*Records for this task*:
◇ ◇ ◇ ◇ ◇ ◇ ◇

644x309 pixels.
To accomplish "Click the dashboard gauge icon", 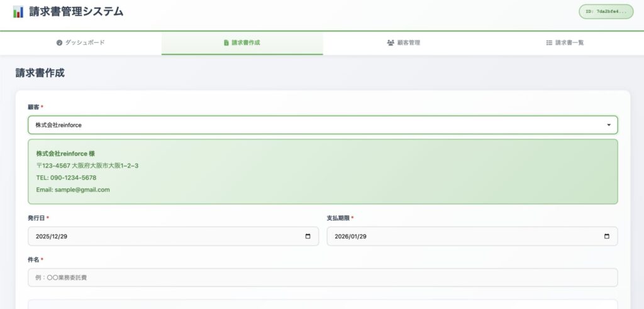I will click(59, 43).
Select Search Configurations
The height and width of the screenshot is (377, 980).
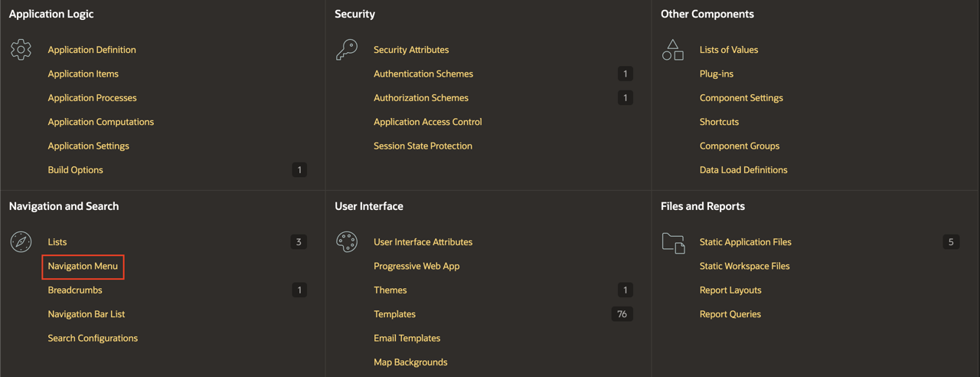pyautogui.click(x=93, y=338)
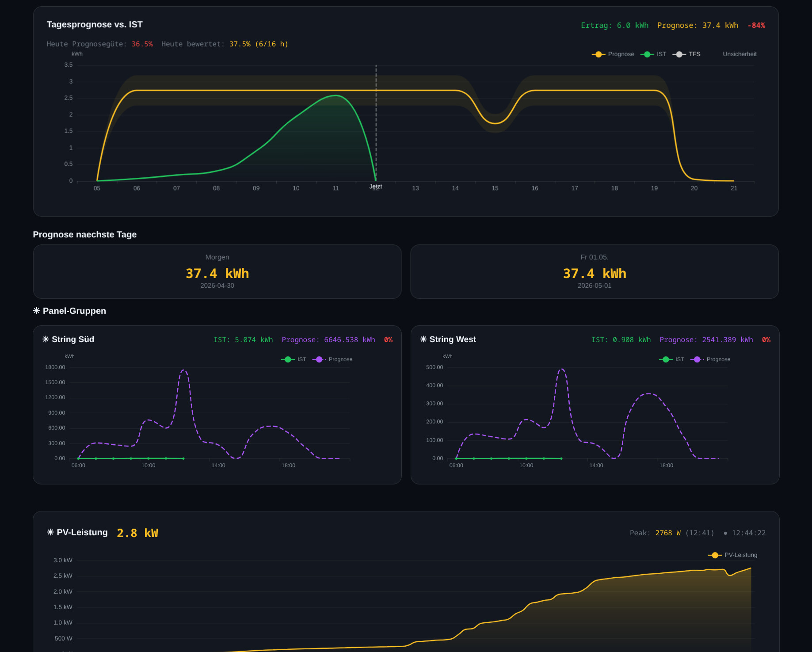The image size is (812, 652).
Task: Click the Morgen 37.4 kWh forecast card
Action: pyautogui.click(x=217, y=271)
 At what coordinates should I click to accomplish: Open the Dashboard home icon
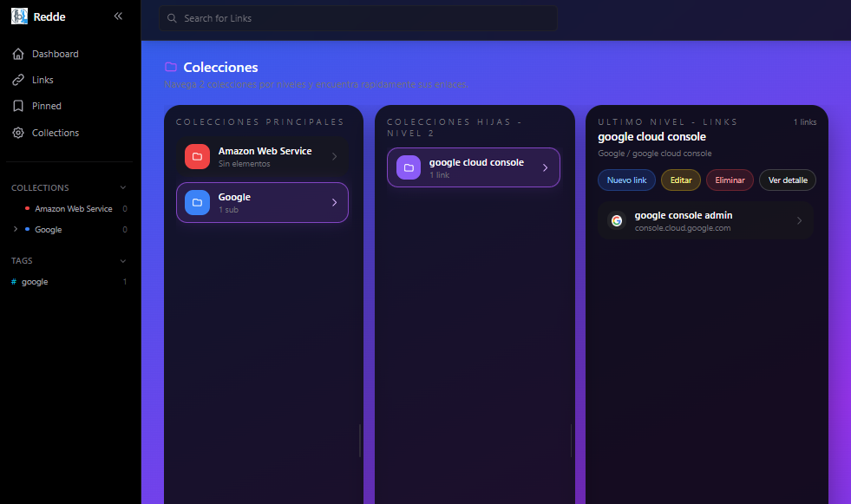pos(18,53)
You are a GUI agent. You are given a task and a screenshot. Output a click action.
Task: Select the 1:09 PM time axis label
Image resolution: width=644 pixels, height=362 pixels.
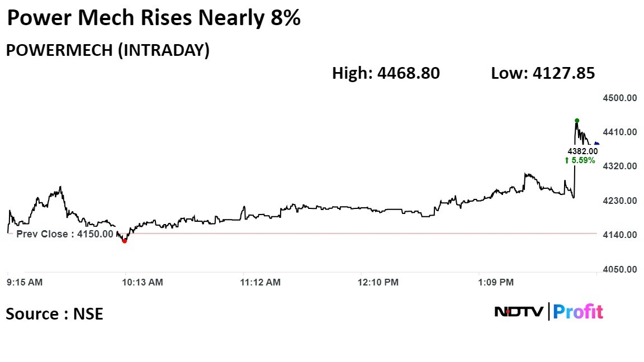tap(496, 283)
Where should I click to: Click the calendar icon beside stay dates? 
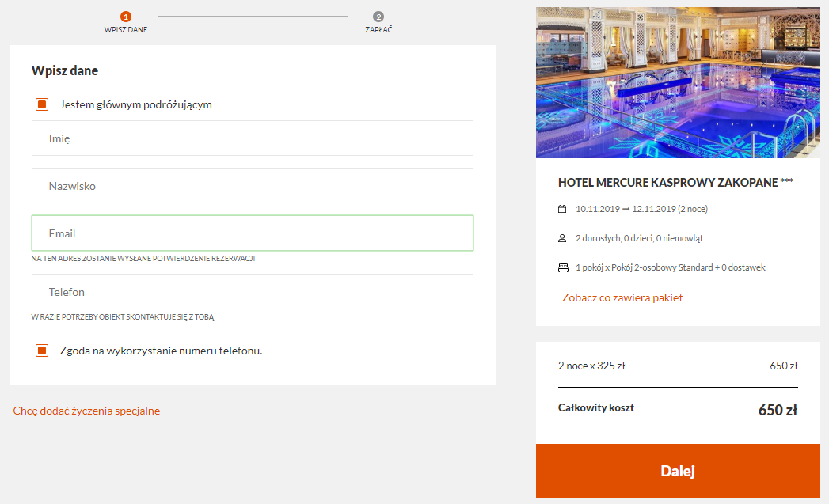pos(562,209)
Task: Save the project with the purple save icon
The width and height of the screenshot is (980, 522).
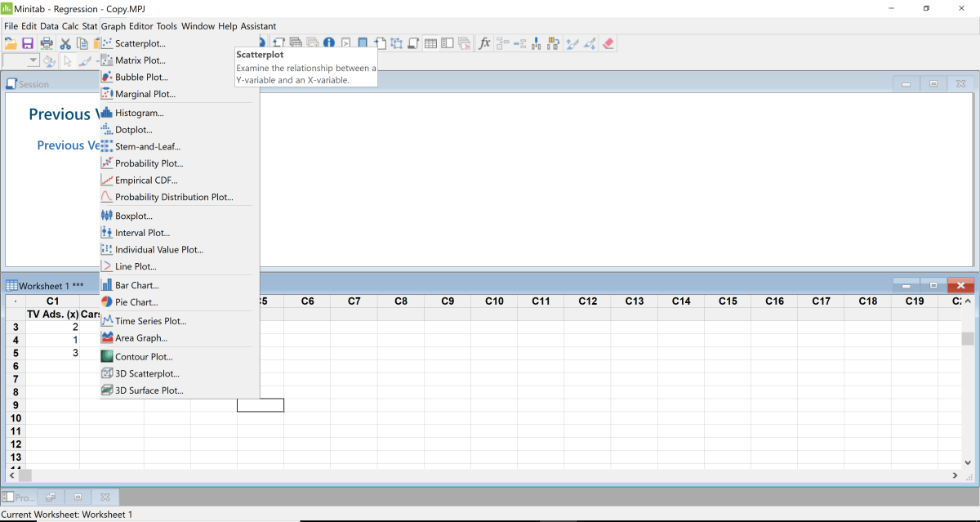Action: [29, 42]
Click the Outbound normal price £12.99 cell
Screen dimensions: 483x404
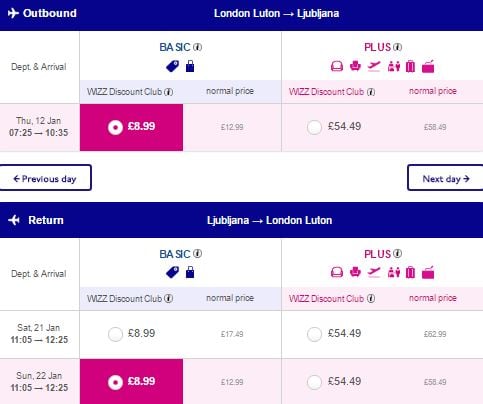coord(232,127)
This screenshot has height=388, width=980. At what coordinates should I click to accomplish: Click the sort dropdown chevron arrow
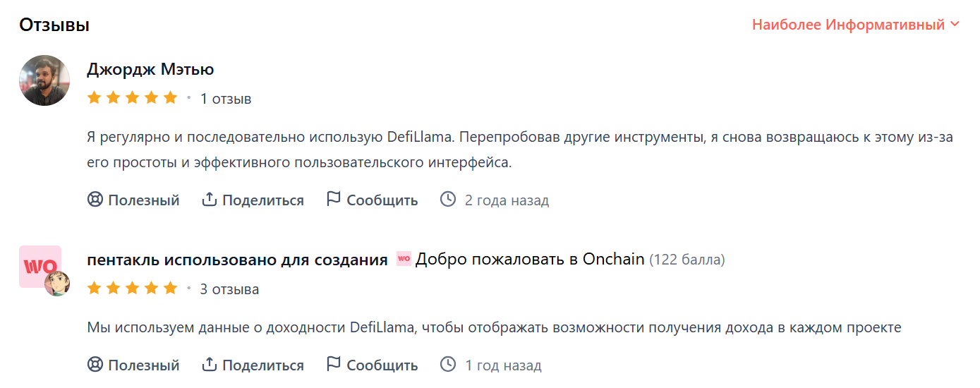coord(955,25)
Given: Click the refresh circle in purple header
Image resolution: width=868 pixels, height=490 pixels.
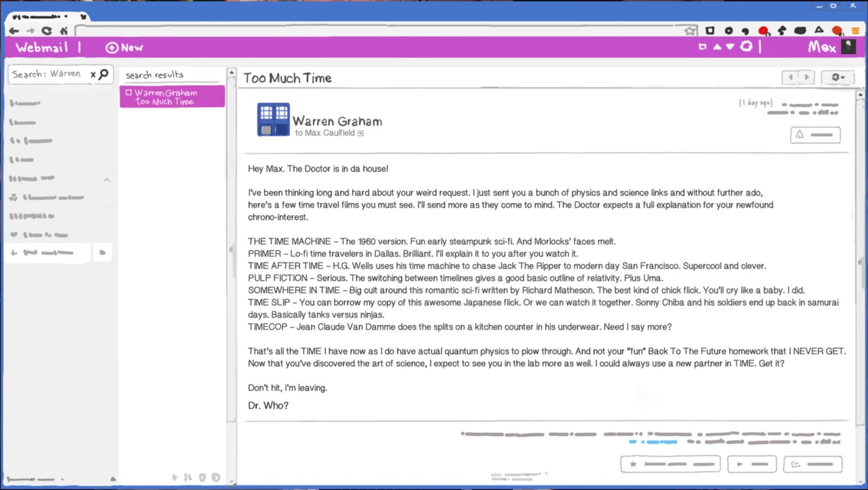Looking at the screenshot, I should (x=747, y=47).
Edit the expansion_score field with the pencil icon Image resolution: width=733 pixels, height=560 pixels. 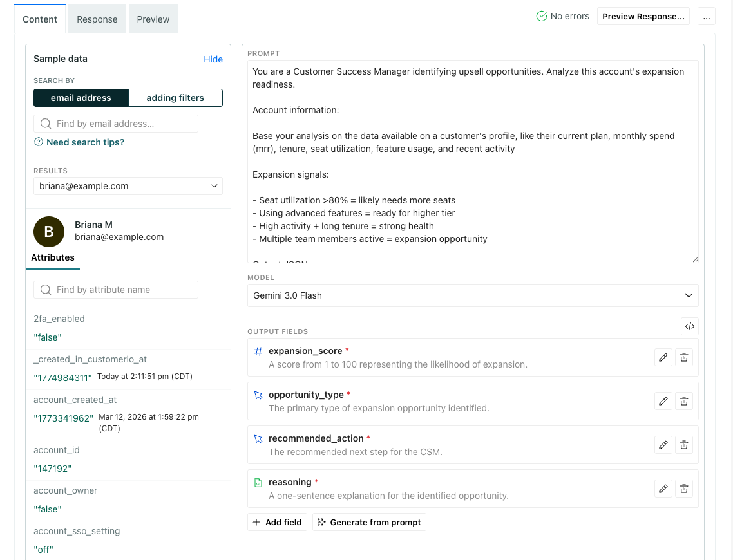click(x=663, y=357)
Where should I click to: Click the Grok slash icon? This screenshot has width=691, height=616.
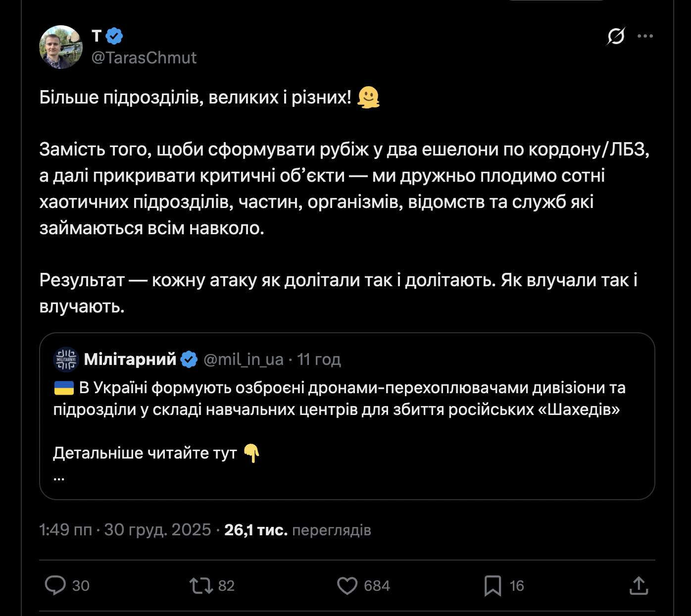pyautogui.click(x=616, y=36)
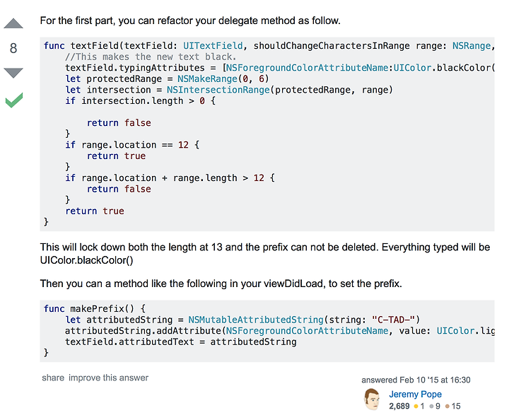Upvote this answer with the up arrow
Viewport: 509px width, 420px height.
tap(13, 24)
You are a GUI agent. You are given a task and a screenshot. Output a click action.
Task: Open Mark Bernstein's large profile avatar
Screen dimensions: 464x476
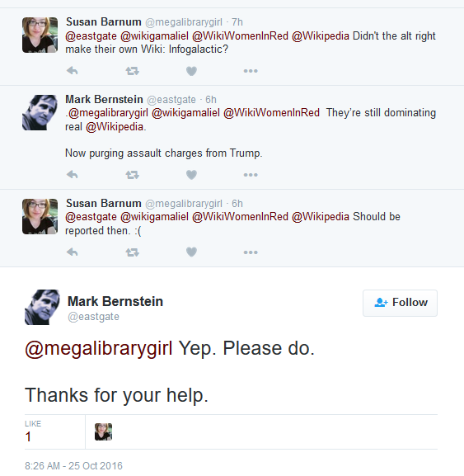point(42,307)
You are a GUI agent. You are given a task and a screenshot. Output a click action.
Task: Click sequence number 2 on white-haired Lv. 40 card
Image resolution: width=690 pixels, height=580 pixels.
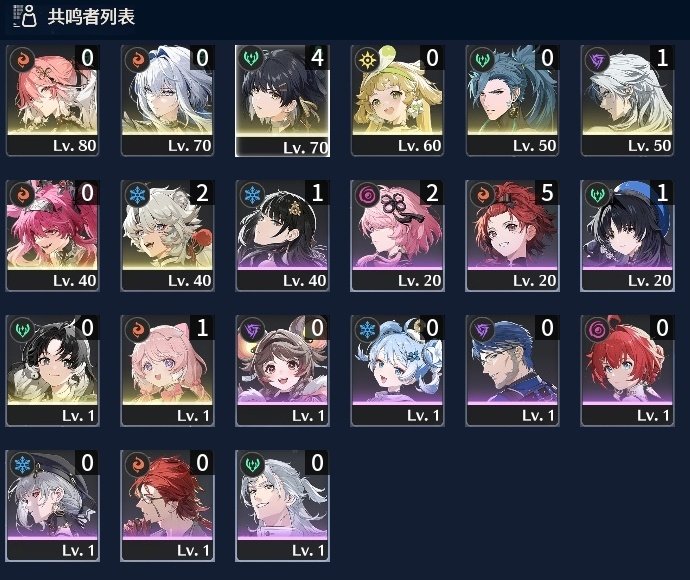tap(202, 193)
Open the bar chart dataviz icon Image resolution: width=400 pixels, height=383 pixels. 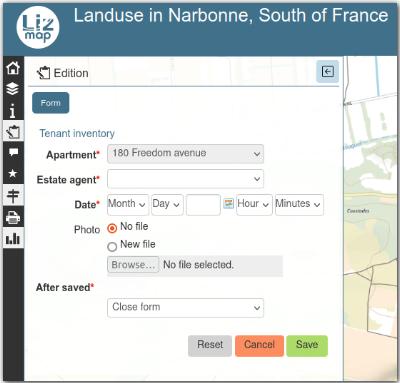click(x=13, y=238)
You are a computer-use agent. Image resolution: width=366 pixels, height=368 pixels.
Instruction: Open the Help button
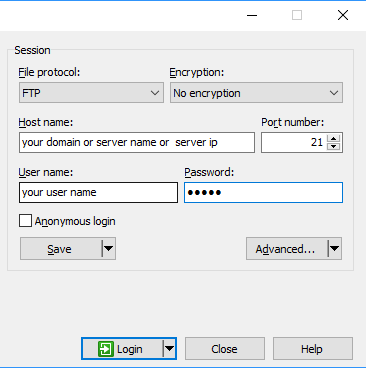313,349
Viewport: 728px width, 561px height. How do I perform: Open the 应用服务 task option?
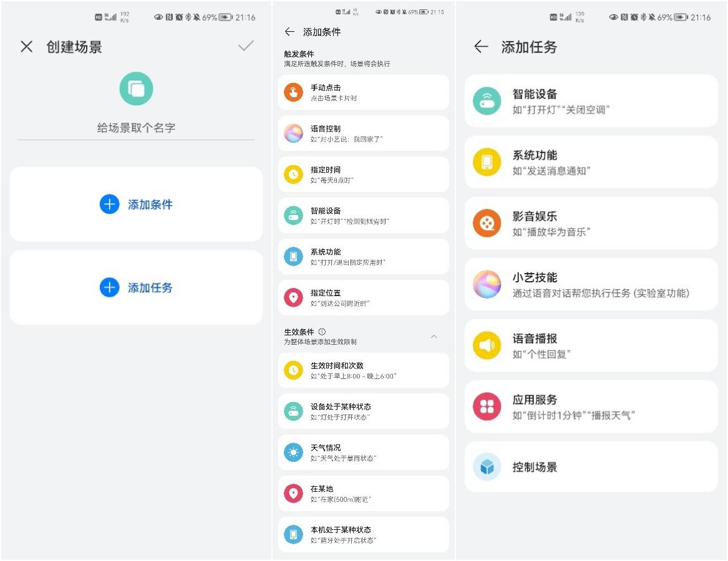coord(591,406)
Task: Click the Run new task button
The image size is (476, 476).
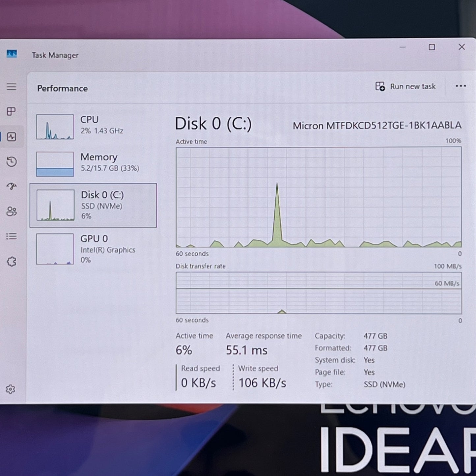Action: click(406, 87)
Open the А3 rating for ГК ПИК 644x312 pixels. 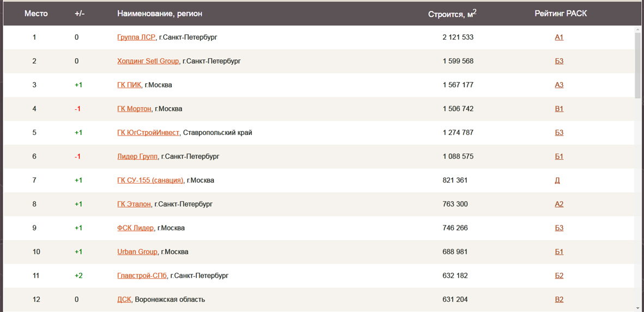pos(559,85)
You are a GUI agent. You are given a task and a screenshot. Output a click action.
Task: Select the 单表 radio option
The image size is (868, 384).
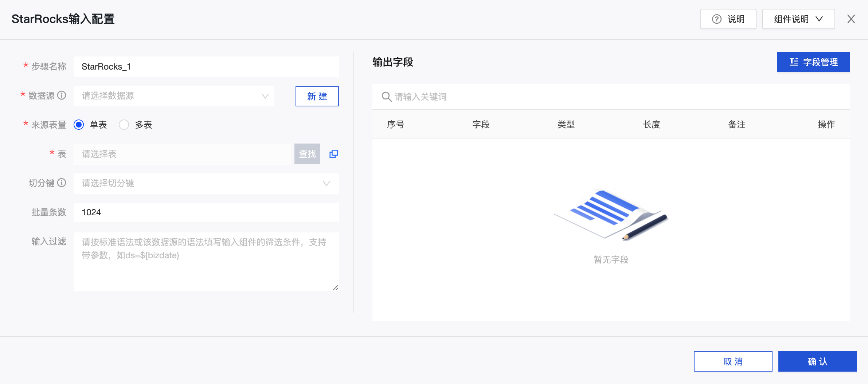click(x=79, y=125)
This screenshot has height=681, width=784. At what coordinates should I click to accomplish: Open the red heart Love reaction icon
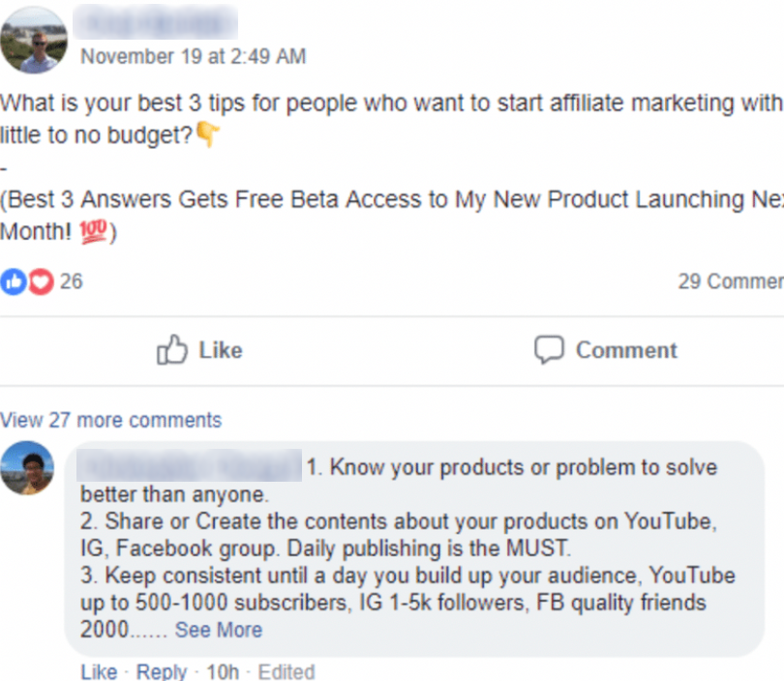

◇ ◇ ◇ ◇ ◇ ◇ ◇

Show, from the entries above, every line that includes the string "purple".

Task: Save the project with the purple save icon
Given: Click the refresh circle in purple header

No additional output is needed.